YOUR TASK:
No picture should appear in the copy. Transcribe exactly, and only, the lines from the one with "The width and" through the last line of the data below.

Stored data:
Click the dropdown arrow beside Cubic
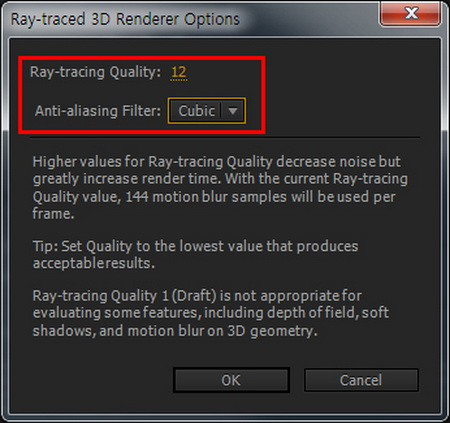Image resolution: width=450 pixels, height=423 pixels. (233, 111)
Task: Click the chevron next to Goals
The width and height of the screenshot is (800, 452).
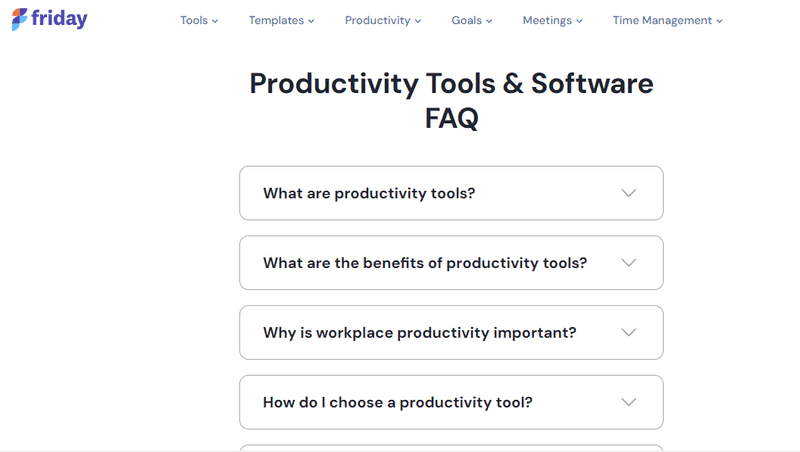Action: 489,21
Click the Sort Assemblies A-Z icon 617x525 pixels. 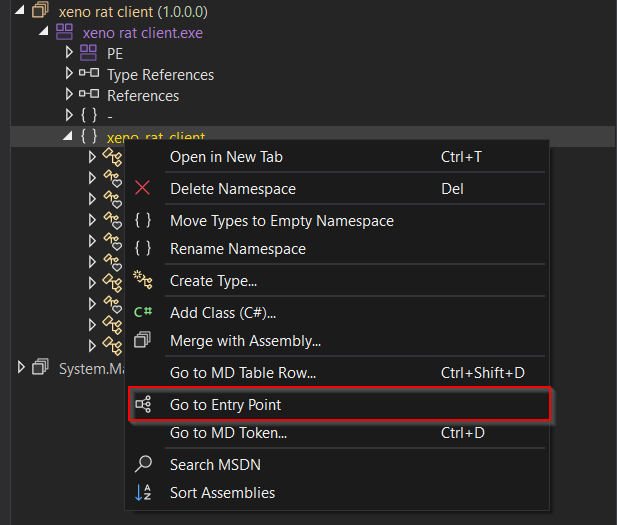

YOUR RESPONSE:
The width and height of the screenshot is (800, 452).
Action: 489,21
Click the Sort Assemblies A-Z icon 617x525 pixels. 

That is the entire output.